Cloud becomes the Unified Entrance of B2B

Cloud becomes the Unified Entrance of B2B

By Sun Hui, Director of B2B Cloud, Carrier BG, Huawei

In the past year, Huawei surveyed several hundred Chinese companies and nearly a thousand global companies directly or through consulting agencies. Survey results show that the digital transformation of industries can be divided into three stages. The first stage is connectivity, including the connectivity of equipment, processes, and data. Connectivity helps the physical world to go digital. The second stage is the monitoring and optimization of systems, and the final stage is intelligence. As applications and networks evolve toward SaaS and SDN, companies keep demanding connectivity and also increasingly willing to consume services rather than possessing own assets. As a result, various cloud-based ICT services have become a principal way to meet companies' needs. Large companies focus on international network access acceleration and the deployment of hybrid cloud, aiming to satisfy business expansion. Medium-sized technology companies are interested in the dynamic bandwidth adjustment and elastic computing resources extension. Small companies need one-stop ICT services to help them reduce costs. All these requirements present new market opportunities for ICT service providers. Things will be connected together in the future, it triggers the exponential growth of connectivity to generate enormous data assets and to activate the demand for cloud services.

According to a UN report released in 2010, the ICT industry has long been in the form of “supply” rather than demand-driven. Vendors previously provided services based on available technologies. However, times have changed. The ICT industry has seen its business model shift from being supply-driven to demand-driven. As a consequence, cloud services in the future will not be limited to data centers, but will rely more on connectivity. They will also be increasingly provided in an end-to-end manner. From Huawei's perspective, the "A + Cloud + X" model will help the company better respond to carriers' B2B service development. The "A" refers to carriers' advantages, such as localized professional services, security, bandwidth, quality of service (QoS), and enterprise private lines (EPLs). Based on these advantages, we can achieve cloud-and-network synergy, making cloud to be the unified entrance to develop new carrier B2B services (X). By adopting this model, we can involve more partners, focus on major industry scenarios, and help governments and enterprises go digital. This will in turn enable us to lead the competition in the B2B market and achieve effective growth. An example of this is the One Fiber, Seven Services solution Huawei provided for Guangdong Telecom.
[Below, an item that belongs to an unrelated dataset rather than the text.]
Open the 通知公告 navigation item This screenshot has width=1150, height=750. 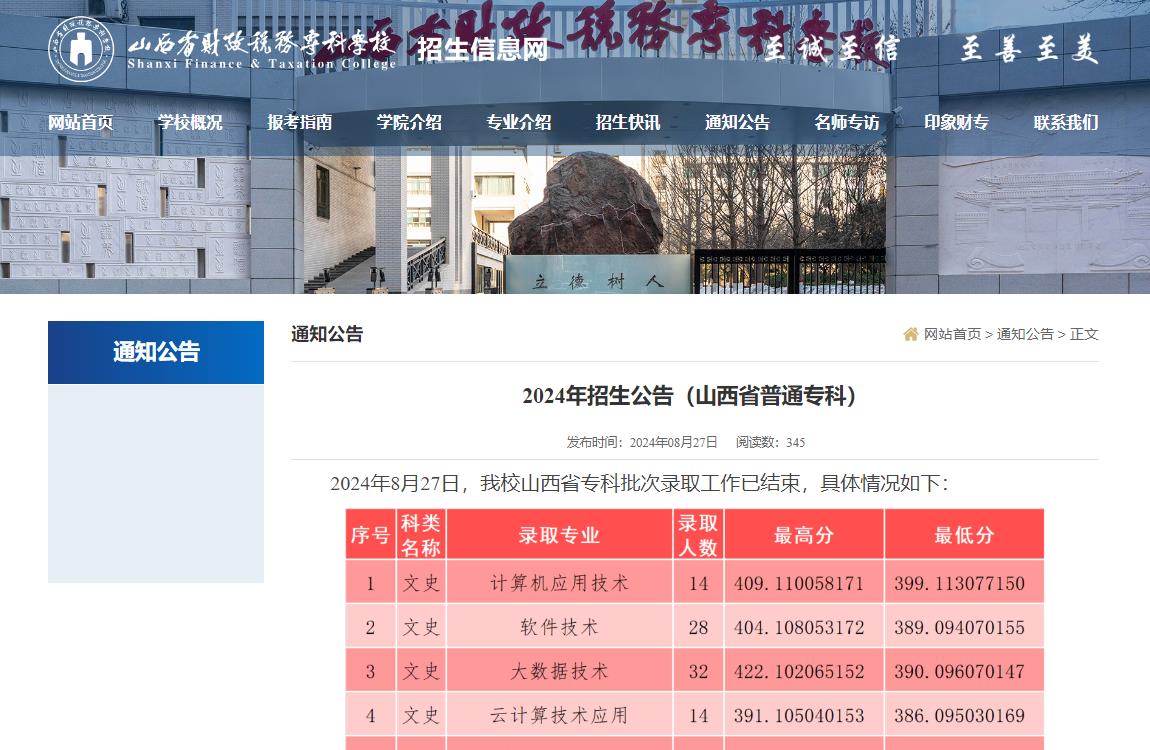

Apart from enterprise B2B cloud services, this best practice solution also enables seven kinds of service provision, including Cloud PBX, Cloud UC, Cloud IPCC, and EPL. Deutsche Telekom bases on its network and cloud to offer one-stop services, such as video surveillance cloud, bandwidth as a service (BWaaS), cloud meeting, and IoT cloud. All these services have been proven to be success.

Huawei is willing to work with carriers to identify targeted industries by leveraging carrier advantages and makes cloud as a unified platform and entrance of carrier B2B services to innovate new industry services. We are also with partners together to drive digital and intelligent society, to become the preferred enterprise digital enabler for digital strategies and cloudification and to leverage openness, cooperation and winning together to be an aggressive contributor in cloud ecosystem.